- _Task instructions_
Write out again the lines from the line with "Where should I" up to and including the line with "Click the browser reload icon", exactly as they stand below, and skip any picture.

- _Record excerpts_
"""
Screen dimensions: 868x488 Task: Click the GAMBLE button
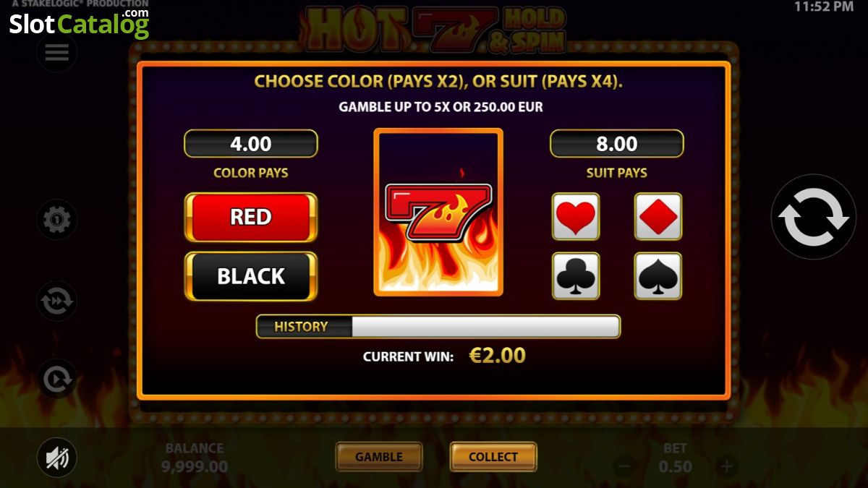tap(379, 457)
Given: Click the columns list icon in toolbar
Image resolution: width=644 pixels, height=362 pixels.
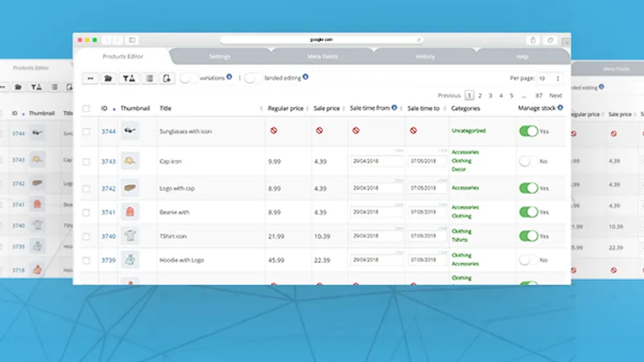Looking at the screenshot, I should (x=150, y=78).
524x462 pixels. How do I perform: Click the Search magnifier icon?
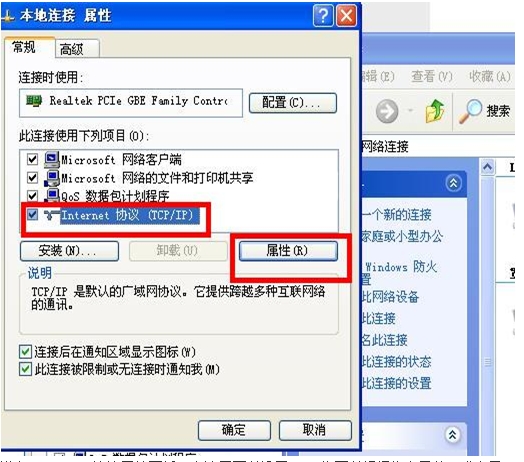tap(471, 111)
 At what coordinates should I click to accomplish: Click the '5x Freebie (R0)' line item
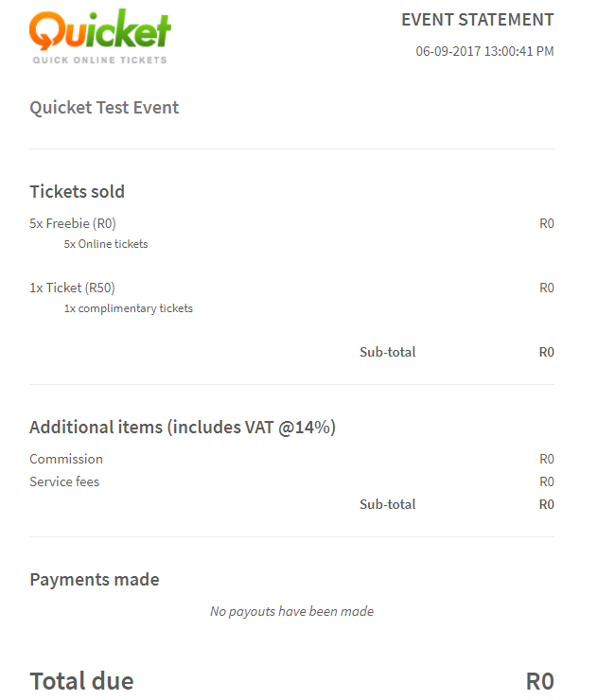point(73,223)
"""
"""
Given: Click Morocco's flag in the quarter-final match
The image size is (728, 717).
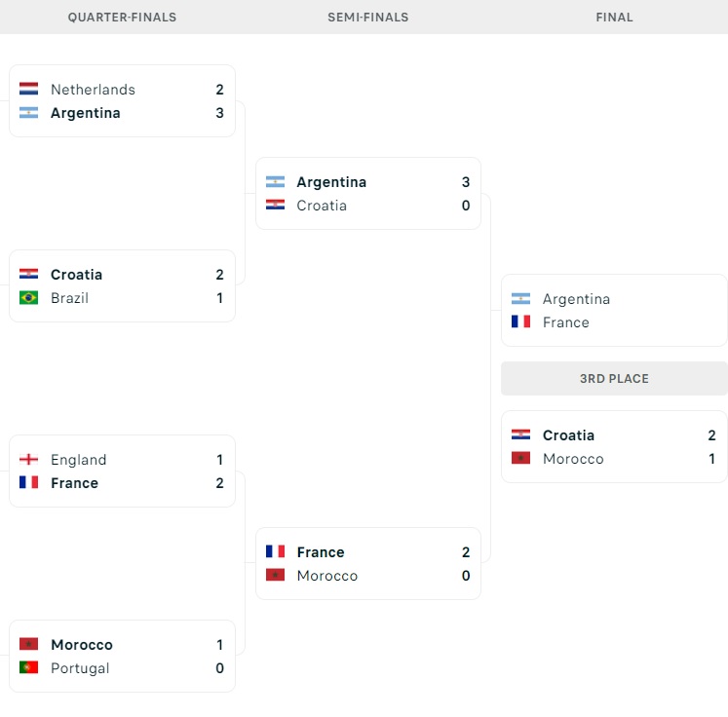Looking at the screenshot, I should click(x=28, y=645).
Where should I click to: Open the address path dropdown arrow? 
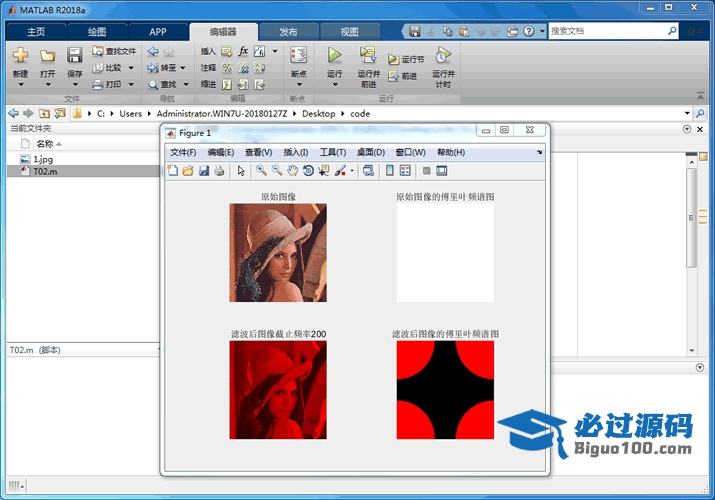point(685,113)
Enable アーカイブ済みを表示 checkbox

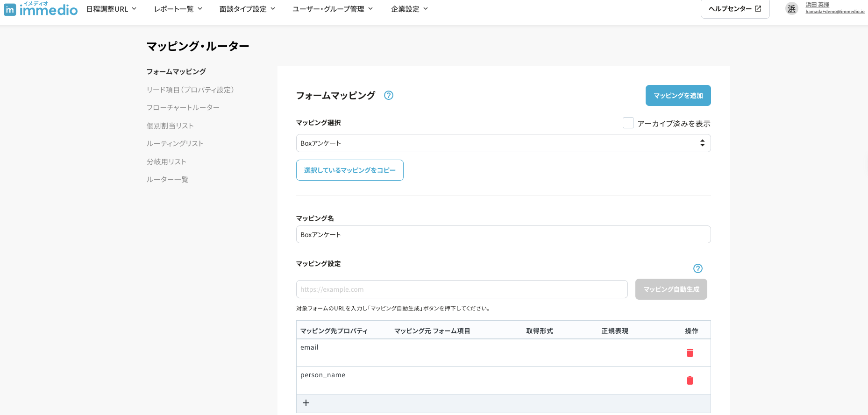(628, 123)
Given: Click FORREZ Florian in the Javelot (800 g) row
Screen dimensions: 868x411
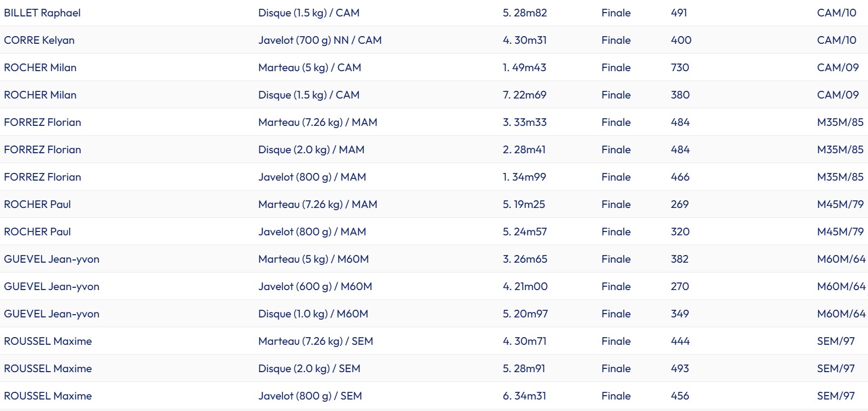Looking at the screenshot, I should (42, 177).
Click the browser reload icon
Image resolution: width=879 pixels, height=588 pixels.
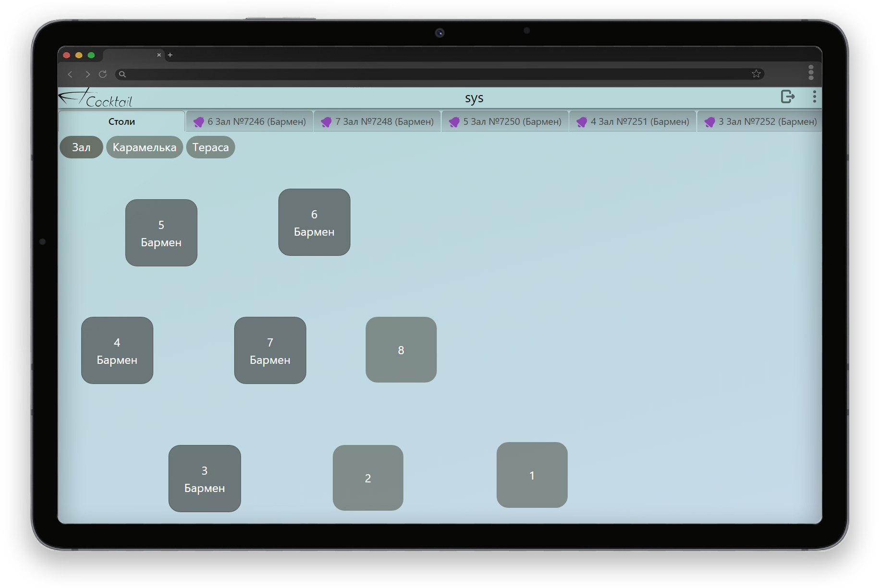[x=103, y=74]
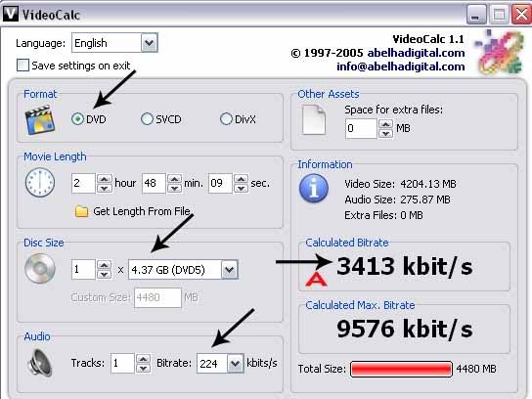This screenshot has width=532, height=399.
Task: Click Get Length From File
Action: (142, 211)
"""
"""
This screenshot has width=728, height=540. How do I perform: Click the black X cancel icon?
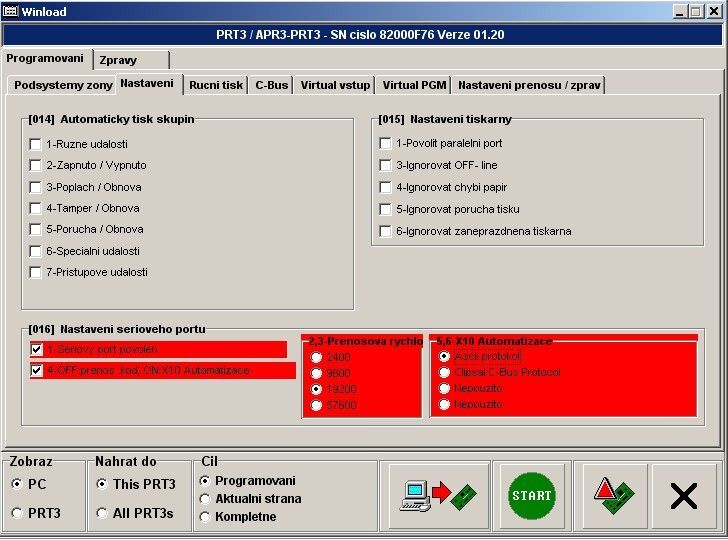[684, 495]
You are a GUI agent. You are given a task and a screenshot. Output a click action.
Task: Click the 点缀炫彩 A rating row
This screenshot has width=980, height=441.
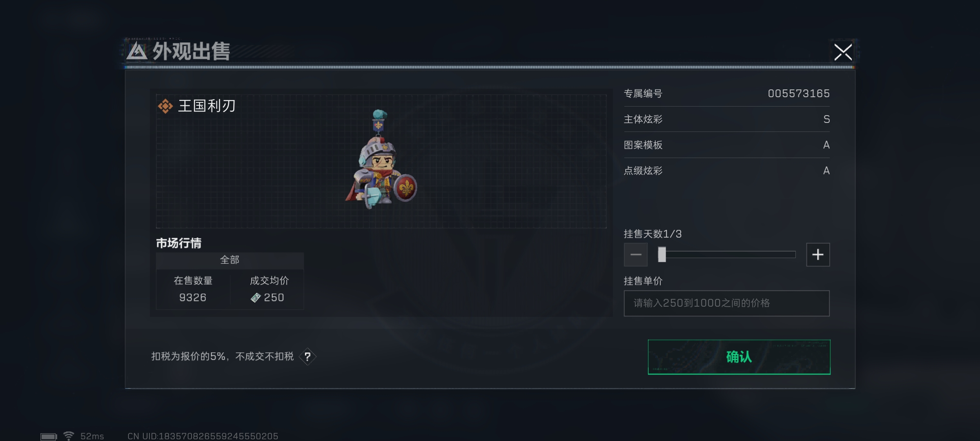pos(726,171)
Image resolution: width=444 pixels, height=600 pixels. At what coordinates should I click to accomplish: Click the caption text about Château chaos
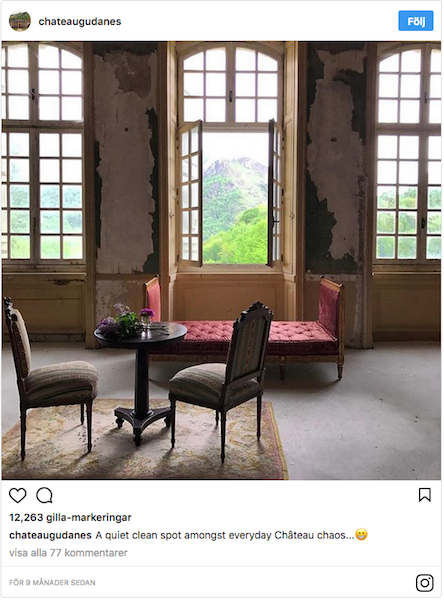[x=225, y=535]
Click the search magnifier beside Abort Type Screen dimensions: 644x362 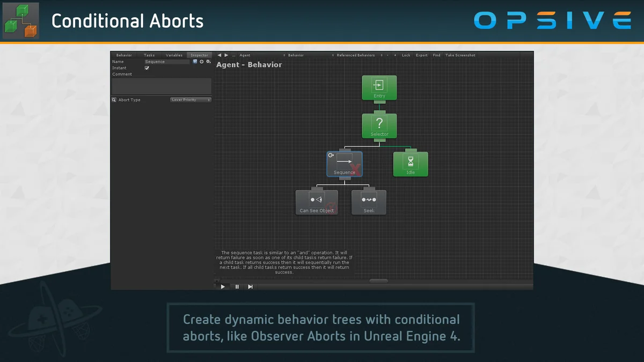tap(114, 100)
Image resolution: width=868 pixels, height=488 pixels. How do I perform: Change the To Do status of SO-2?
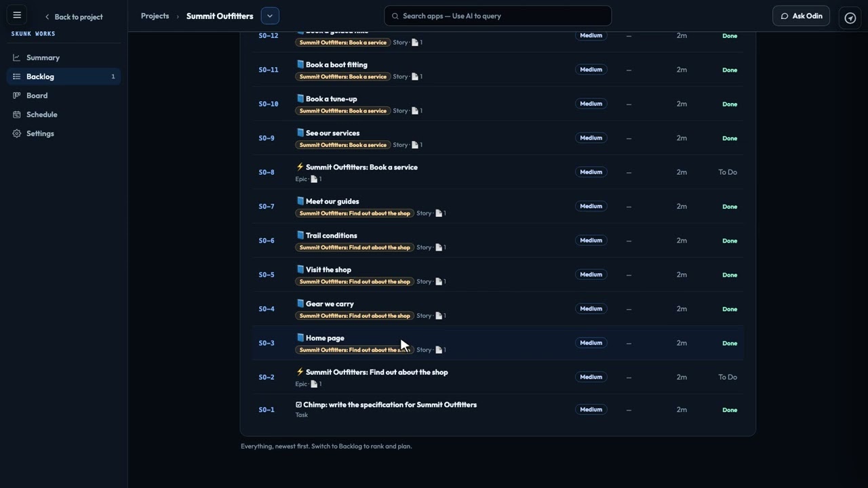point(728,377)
"""
- _Answer to this task_
Where should I click to: Open the address path dropdown arrow? 
point(685,113)
Enable アーカイブ済みを表示 checkbox

(628, 123)
Given: Click FORREZ Florian in the Javelot (800 g) row
Screen dimensions: 868x411
Looking at the screenshot, I should (42, 177).
Click the browser reload icon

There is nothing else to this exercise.